Higher rate taxpayers only get a £500 Personal Savings Allowance.
Additional rate taxpayers don’t get any personal savings allowance, making cash ISAs more appealing for the higher paid saver.
Q: Anything I should think about for youungersavers?
A: There are cash ISAs for younger people.
Beverley BSJunior Cash ISA which pays 5.50% AER
Q: There's another less talked of solution known as Gilt Investing - what's that involve?
A: Investor demand for gilts has tripled compared to a year ago. That’s according to the latest data from Hargreaves Lansdown, which looked at first-quarter buying activity in 2023 versus 2024.

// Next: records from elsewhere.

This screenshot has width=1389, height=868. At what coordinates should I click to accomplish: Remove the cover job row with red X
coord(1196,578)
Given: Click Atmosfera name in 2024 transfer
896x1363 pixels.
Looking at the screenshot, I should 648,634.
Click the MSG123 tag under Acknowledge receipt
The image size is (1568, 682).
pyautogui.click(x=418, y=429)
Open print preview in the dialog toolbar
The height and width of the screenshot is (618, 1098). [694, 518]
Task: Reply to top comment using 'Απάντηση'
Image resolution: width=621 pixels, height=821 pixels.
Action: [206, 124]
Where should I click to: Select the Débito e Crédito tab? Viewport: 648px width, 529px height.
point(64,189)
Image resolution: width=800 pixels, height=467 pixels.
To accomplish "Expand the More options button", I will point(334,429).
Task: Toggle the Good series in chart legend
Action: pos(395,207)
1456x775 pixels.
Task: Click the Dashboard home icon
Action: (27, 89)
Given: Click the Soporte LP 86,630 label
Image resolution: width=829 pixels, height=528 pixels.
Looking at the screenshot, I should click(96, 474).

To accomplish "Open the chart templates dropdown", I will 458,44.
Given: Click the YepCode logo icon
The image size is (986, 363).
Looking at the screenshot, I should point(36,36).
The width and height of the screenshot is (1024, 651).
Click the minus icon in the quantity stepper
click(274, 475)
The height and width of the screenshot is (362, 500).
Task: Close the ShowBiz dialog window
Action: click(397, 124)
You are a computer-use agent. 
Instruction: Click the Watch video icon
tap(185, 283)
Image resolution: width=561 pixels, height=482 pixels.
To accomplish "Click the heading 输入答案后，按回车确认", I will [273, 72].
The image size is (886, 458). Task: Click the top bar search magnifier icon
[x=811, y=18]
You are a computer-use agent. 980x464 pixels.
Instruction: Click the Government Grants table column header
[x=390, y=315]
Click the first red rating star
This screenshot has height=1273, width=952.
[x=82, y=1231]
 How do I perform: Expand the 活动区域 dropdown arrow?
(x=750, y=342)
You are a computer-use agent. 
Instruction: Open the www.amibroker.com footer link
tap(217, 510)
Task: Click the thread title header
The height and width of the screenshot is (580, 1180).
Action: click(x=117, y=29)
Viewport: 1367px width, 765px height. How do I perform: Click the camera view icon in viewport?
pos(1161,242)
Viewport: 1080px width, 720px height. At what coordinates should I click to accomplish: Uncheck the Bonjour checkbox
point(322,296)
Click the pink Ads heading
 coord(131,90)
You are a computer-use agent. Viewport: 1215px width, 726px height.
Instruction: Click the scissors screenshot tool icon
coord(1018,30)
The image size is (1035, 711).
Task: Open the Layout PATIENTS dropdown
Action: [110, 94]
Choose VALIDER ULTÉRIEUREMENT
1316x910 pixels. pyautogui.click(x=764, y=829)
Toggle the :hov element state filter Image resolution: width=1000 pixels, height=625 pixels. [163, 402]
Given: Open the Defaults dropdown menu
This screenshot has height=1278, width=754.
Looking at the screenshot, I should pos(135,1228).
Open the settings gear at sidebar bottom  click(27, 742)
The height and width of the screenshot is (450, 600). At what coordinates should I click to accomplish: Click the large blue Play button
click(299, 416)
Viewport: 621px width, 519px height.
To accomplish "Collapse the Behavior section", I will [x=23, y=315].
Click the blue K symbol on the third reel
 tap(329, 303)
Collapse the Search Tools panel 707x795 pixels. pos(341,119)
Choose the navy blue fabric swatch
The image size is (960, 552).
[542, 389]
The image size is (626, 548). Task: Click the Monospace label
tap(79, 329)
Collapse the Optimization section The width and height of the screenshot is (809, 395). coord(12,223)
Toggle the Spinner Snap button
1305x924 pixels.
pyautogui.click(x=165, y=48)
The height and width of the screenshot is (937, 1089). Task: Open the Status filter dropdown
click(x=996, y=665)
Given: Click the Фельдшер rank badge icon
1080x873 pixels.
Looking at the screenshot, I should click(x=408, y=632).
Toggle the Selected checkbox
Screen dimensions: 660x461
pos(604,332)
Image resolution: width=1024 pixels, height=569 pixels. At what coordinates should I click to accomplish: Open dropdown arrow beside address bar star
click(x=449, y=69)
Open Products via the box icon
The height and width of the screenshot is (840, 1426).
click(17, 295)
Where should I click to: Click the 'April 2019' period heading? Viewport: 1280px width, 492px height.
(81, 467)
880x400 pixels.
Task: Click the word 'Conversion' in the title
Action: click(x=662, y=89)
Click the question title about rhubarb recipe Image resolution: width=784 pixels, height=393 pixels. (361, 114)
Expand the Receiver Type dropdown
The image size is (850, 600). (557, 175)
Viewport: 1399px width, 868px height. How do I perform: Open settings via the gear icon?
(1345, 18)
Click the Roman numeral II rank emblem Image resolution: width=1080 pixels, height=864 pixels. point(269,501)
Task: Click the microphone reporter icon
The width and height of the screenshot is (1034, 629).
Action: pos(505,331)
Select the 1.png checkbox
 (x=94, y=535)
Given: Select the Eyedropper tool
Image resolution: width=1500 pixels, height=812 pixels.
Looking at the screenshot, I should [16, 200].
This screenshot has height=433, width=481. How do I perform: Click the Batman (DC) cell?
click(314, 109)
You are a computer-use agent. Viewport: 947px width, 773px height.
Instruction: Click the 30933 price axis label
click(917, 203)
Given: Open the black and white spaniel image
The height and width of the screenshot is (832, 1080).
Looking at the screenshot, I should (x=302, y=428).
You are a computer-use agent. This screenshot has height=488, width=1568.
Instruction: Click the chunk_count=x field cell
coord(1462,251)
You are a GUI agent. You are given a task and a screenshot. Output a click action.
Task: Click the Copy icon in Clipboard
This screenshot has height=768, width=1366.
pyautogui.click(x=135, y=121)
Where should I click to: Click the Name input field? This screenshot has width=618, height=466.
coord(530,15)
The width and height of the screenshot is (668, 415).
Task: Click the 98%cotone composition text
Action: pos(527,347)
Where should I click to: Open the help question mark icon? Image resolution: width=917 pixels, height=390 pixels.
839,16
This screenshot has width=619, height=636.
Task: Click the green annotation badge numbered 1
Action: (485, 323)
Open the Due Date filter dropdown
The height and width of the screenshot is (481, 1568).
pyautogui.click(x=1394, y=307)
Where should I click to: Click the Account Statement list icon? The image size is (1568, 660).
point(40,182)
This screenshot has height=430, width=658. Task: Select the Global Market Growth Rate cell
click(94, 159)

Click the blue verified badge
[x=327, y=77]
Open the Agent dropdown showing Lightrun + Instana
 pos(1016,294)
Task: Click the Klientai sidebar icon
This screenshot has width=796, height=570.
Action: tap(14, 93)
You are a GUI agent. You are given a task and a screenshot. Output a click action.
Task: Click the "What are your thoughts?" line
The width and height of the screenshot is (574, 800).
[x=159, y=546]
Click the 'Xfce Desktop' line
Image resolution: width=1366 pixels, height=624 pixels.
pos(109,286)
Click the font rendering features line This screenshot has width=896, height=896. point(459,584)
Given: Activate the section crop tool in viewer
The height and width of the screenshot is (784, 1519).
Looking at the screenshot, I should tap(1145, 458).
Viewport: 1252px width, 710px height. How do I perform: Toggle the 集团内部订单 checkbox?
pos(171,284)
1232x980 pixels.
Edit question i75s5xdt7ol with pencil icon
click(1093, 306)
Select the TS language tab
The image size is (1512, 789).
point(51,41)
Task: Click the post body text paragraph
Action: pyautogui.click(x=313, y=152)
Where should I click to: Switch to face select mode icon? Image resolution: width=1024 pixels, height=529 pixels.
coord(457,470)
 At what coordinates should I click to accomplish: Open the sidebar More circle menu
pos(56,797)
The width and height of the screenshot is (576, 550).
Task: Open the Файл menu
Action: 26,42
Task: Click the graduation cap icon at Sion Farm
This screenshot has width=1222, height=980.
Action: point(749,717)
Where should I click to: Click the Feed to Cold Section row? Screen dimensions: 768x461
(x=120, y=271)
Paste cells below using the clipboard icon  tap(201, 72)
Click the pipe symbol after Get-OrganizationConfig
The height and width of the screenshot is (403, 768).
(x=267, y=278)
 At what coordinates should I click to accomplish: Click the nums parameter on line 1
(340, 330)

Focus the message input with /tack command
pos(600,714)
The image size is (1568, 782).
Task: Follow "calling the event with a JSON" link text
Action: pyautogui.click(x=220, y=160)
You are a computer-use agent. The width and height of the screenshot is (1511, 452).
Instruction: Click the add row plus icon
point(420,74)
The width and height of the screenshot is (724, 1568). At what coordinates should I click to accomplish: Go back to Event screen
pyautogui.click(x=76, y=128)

The interest (known as the coupon) paid on a gilt is taxed. But you can sell the gilt at a profit and the capital gains are tax-free. This is particularly attractive to investors now that the capital gains allowance has been halved to £3,000 from 6 April this year, down from £6,000 last tax year and £12,300 the year before.
To understand how to make use of the tax allowance and maximise your return, it's worth understanding how gilts work.
They are loans to the UK govenment, which offers an IOU (The Gilt) and a fixed interest payment. At the end of the loan period the government buys back the IOU for exactly what they sold it for (the amount they borrowed)
If the interest rate (the coupon) looks uncompettitiveafter a while, perhaps because interest rates are now better on bank accounts, the person holding the IOU will want to get rid of it. So they will sell it but only get less than they paid for it.
Now this can be a great opprtunity for the buyer - this is why....
A Gilt worth £100 is sold for £90. The new buyer gets a small interest rate, but at the end of the term, is guaranteed that the government will pay them £100 for the bond. They won't have made much interest, but they will have made a good profit by selling it for more than they bought it.
Because of the special tax status of investing in Gilts, the profit from the sales of the Gilt (the capital gain) is tax free.
Q: How do I buy gilts?
A: The easiest way to buy existing gilts and corporate bonds is either through a stockbroker or via an investment platform.
Remember this applies to UK govenment bonds and not corporate bonds.